#### Exercise
This task calls for copying every line in the data below that contains the word "filter".

#### Data to examine
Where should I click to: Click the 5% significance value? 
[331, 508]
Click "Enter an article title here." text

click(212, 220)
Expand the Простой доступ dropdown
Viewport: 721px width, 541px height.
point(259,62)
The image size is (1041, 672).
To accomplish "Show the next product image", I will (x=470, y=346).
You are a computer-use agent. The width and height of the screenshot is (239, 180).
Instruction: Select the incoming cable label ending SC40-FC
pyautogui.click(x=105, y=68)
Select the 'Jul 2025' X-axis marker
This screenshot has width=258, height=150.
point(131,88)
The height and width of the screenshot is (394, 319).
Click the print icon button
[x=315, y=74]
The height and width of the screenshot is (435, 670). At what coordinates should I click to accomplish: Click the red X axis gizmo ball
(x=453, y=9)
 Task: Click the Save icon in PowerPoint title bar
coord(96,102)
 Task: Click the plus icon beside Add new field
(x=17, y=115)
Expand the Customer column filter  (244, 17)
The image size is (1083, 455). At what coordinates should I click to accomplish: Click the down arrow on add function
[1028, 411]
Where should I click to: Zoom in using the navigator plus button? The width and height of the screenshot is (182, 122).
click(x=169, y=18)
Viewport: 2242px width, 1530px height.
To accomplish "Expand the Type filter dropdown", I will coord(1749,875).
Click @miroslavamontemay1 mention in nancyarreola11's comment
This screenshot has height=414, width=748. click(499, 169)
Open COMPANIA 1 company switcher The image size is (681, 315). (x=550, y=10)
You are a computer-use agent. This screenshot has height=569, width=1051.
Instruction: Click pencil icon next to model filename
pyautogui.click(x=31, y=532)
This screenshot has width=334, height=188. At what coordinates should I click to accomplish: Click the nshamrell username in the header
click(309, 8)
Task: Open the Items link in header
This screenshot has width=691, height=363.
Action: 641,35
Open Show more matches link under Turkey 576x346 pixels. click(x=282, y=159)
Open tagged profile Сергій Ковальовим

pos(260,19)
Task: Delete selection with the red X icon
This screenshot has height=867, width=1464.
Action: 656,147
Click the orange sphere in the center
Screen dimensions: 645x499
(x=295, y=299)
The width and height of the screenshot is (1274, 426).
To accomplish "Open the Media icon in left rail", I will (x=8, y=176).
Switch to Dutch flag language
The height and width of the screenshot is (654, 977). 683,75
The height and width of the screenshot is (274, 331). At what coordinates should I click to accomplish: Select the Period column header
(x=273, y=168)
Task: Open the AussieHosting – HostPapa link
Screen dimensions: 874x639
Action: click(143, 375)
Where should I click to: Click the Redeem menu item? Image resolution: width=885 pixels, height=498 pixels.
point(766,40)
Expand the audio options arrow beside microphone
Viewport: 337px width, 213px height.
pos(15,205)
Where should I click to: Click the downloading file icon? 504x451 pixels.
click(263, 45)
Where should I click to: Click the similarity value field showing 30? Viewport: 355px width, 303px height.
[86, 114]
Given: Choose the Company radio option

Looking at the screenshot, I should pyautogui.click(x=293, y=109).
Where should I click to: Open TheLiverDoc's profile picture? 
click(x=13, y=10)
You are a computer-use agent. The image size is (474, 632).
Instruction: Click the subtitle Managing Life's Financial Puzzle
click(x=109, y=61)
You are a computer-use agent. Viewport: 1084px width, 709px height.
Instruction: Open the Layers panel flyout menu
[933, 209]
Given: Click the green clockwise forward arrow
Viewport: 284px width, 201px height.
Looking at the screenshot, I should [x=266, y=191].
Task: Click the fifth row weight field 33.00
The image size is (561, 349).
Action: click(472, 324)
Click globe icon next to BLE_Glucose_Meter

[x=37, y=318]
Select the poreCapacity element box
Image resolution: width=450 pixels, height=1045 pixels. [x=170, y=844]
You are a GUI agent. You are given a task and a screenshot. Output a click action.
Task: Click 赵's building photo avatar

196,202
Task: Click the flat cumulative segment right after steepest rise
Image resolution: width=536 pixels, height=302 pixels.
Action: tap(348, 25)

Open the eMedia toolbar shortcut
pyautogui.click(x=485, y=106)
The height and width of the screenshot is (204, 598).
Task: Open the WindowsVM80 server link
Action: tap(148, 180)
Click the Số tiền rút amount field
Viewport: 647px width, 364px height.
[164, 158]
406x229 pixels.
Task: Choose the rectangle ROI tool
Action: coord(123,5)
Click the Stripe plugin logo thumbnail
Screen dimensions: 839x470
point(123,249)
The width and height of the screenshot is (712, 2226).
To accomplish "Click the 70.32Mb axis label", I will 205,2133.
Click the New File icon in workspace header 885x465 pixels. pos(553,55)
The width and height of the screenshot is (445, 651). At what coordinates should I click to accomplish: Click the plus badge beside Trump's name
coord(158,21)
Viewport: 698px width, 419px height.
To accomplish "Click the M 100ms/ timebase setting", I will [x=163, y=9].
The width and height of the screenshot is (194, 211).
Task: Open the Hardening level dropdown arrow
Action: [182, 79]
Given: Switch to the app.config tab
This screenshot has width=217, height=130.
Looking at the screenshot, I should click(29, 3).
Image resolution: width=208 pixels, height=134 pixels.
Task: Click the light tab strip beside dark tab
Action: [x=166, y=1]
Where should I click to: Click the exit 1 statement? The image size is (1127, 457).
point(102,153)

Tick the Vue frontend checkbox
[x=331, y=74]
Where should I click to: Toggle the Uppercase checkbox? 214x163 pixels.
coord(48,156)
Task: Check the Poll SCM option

#### Task output
Expand the Customer column filter  (244, 17)
To accomplish "Expand the Type filter dropdown", I will coord(1749,875).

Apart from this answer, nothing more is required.